The listing is to be duplicated in full, exactly as written.

===============

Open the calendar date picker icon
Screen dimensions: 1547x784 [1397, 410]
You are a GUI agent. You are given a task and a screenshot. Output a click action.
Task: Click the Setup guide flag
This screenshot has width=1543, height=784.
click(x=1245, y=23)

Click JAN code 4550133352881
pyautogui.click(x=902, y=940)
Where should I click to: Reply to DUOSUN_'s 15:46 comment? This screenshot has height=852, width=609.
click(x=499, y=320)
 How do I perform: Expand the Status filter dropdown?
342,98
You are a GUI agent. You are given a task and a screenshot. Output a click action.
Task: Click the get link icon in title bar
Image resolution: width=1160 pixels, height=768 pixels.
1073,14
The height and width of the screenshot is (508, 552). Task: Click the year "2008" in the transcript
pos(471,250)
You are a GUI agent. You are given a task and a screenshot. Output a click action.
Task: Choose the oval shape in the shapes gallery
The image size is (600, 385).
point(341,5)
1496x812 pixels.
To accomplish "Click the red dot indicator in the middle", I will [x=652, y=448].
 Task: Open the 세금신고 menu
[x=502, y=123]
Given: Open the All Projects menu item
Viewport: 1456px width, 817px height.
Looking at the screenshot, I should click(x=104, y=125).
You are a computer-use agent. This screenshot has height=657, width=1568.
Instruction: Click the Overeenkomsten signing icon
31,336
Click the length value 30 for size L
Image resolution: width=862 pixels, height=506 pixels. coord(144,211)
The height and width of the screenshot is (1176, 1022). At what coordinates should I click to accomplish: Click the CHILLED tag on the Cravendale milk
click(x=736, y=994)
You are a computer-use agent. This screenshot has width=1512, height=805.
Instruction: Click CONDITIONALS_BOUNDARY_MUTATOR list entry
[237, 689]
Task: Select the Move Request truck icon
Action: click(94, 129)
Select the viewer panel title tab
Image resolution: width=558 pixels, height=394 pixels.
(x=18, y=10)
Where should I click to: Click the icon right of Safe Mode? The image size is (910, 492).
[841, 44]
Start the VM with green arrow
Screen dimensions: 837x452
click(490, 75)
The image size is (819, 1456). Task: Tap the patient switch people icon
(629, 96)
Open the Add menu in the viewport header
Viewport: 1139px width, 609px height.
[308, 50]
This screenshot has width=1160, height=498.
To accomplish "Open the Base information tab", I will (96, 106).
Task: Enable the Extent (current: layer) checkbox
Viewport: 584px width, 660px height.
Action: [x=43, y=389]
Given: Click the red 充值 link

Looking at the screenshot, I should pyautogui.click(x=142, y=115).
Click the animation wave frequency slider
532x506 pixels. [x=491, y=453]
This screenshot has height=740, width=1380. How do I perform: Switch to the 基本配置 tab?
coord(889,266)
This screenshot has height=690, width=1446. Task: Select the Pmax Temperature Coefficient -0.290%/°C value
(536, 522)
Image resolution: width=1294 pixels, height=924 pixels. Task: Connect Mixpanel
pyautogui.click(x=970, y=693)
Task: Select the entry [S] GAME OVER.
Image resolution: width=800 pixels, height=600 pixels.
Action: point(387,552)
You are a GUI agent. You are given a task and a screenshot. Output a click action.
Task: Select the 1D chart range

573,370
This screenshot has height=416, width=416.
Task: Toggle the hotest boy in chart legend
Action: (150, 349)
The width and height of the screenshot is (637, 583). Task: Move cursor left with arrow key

===============

* [Reply to the exercise]:
Open the calendar date picker icon
Screen dimensions: 1547x784 [1397, 410]
You are a GUI agent. You are given a task and a screenshot. Output a click action.
Task: Click the Setup guide flag
This screenshot has width=1543, height=784.
click(x=1245, y=23)

Click JAN code 4550133352881
pyautogui.click(x=902, y=940)
Where should I click to: Reply to DUOSUN_'s 15:46 comment? This screenshot has height=852, width=609.
click(x=499, y=320)
 How do I perform: Expand the Status filter dropdown?
342,98
You are a GUI agent. You are given a task and a screenshot. Output a click action.
Task: Click the get link icon in title bar
Image resolution: width=1160 pixels, height=768 pixels.
1073,14
The height and width of the screenshot is (508, 552). Task: Click the year "2008" in the transcript
pos(471,250)
You are a GUI agent. You are given a task and a screenshot. Output a click action.
Task: Choose the oval shape in the shapes gallery
The image size is (600, 385).
point(341,5)
1496x812 pixels.
To accomplish "Click the red dot indicator in the middle", I will [x=652, y=448].
 Task: Open the 세금신고 menu
[x=502, y=123]
Given: Open the All Projects menu item
Viewport: 1456px width, 817px height.
Looking at the screenshot, I should click(x=104, y=125).
You are a computer-use agent. This screenshot has height=657, width=1568.
Instruction: Click the Overeenkomsten signing icon
31,336
Click the length value 30 for size L
Image resolution: width=862 pixels, height=506 pixels. coord(144,211)
The height and width of the screenshot is (1176, 1022). At what coordinates should I click to accomplish: Click the CHILLED tag on the Cravendale milk
click(x=736, y=994)
You are a computer-use agent. This screenshot has width=1512, height=805.
Instruction: Click CONDITIONALS_BOUNDARY_MUTATOR list entry
[237, 689]
Task: Select the Move Request truck icon
Action: click(94, 129)
Select the viewer panel title tab
Image resolution: width=558 pixels, height=394 pixels.
(x=18, y=10)
Where should I click to: Click the icon right of Safe Mode? The image size is (910, 492).
[841, 44]
Start the VM with green arrow
Screen dimensions: 837x452
click(490, 75)
The image size is (819, 1456). Task: Tap the patient switch people icon
(629, 96)
Open the Add menu in the viewport header
Viewport: 1139px width, 609px height.
[308, 50]
This screenshot has width=1160, height=498.
To accomplish "Open the Base information tab", I will (96, 106).
Task: Enable the Extent (current: layer) checkbox
Viewport: 584px width, 660px height.
Action: [x=43, y=389]
Given: Click the red 充值 link

Looking at the screenshot, I should pyautogui.click(x=142, y=115).
Click the animation wave frequency slider
532x506 pixels. [x=491, y=453]
This screenshot has height=740, width=1380. How do I perform: Switch to the 基本配置 tab?
coord(889,266)
This screenshot has height=690, width=1446. Task: Select the Pmax Temperature Coefficient -0.290%/°C value
(536, 522)
Image resolution: width=1294 pixels, height=924 pixels. Task: Connect Mixpanel
pyautogui.click(x=970, y=693)
Task: Select the entry [S] GAME OVER.
Image resolution: width=800 pixels, height=600 pixels.
Action: point(387,552)
You are a GUI agent. You are given a task and a screenshot. Output a click action.
Task: Select the 1D chart range

573,370
This screenshot has height=416, width=416.
Task: Toggle the hotest boy in chart legend
Action: (150, 349)
The width and height of the screenshot is (637, 583). Task: Move cursor left with arrow key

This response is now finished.